● ACTIVITY
From top to bottom, restate the entries below word for word.

● Dataset items
______________________________

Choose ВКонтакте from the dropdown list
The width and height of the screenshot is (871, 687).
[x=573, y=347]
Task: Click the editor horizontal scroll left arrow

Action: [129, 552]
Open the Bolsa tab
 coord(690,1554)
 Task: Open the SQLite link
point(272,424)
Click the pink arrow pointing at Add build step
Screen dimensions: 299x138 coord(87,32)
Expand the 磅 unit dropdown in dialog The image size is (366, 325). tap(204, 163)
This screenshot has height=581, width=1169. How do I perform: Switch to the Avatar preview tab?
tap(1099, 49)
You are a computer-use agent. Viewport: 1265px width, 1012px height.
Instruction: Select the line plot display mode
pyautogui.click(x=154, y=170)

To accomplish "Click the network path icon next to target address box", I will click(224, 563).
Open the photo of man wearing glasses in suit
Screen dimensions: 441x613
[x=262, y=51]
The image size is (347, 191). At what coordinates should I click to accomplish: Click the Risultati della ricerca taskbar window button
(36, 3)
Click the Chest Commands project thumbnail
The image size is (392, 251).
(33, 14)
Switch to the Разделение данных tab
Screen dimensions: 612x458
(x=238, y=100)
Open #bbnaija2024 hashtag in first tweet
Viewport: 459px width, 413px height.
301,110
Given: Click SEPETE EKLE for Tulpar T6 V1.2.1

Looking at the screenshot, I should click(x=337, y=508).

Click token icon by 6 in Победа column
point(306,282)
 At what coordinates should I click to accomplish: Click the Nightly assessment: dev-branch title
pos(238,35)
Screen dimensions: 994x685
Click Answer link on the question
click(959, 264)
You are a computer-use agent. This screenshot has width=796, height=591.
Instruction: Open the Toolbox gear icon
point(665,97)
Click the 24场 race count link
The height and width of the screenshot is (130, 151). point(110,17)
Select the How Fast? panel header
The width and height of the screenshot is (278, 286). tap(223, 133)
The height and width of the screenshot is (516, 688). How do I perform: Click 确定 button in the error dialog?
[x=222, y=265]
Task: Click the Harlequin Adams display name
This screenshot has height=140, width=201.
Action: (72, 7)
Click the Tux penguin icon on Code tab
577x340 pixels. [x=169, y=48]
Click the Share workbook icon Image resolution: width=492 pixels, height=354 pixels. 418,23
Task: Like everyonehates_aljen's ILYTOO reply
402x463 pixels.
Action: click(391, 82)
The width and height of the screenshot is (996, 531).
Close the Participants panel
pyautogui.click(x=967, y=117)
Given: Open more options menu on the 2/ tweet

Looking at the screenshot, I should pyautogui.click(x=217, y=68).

______________________________

● WRITTEN ANSWER
Choose ВКонтакте from the dropdown list
The width and height of the screenshot is (871, 687).
[x=573, y=347]
Task: Click the editor horizontal scroll left arrow

Action: [129, 552]
Open the Bolsa tab
 coord(690,1554)
 Task: Open the SQLite link
point(272,424)
Click the pink arrow pointing at Add build step
Screen dimensions: 299x138 coord(87,32)
Expand the 磅 unit dropdown in dialog The image size is (366, 325). tap(204, 163)
This screenshot has height=581, width=1169. How do I perform: Switch to the Avatar preview tab?
tap(1099, 49)
You are a computer-use agent. Viewport: 1265px width, 1012px height.
Instruction: Select the line plot display mode
pyautogui.click(x=154, y=170)

To accomplish "Click the network path icon next to target address box", I will click(224, 563).
Open the photo of man wearing glasses in suit
Screen dimensions: 441x613
[x=262, y=51]
The image size is (347, 191). At what coordinates should I click to accomplish: Click the Risultati della ricerca taskbar window button
(36, 3)
Click the Chest Commands project thumbnail
The image size is (392, 251).
(33, 14)
Switch to the Разделение данных tab
Screen dimensions: 612x458
(x=238, y=100)
Open #bbnaija2024 hashtag in first tweet
Viewport: 459px width, 413px height.
301,110
Given: Click SEPETE EKLE for Tulpar T6 V1.2.1

Looking at the screenshot, I should click(x=337, y=508).

Click token icon by 6 in Победа column
point(306,282)
 At what coordinates should I click to accomplish: Click the Nightly assessment: dev-branch title
pos(238,35)
Screen dimensions: 994x685
Click Answer link on the question
click(959, 264)
You are a computer-use agent. This screenshot has width=796, height=591.
Instruction: Open the Toolbox gear icon
point(665,97)
Click the 24场 race count link
The height and width of the screenshot is (130, 151). point(110,17)
Select the How Fast? panel header
The width and height of the screenshot is (278, 286). tap(223, 133)
The height and width of the screenshot is (516, 688). How do I perform: Click 确定 button in the error dialog?
[x=222, y=265]
Task: Click the Harlequin Adams display name
This screenshot has height=140, width=201.
Action: (72, 7)
Click the Tux penguin icon on Code tab
577x340 pixels. [x=169, y=48]
Click the Share workbook icon Image resolution: width=492 pixels, height=354 pixels. 418,23
Task: Like everyonehates_aljen's ILYTOO reply
402x463 pixels.
Action: click(391, 82)
The width and height of the screenshot is (996, 531).
Close the Participants panel
pyautogui.click(x=967, y=117)
Given: Open more options menu on the 2/ tweet

Looking at the screenshot, I should pyautogui.click(x=217, y=68).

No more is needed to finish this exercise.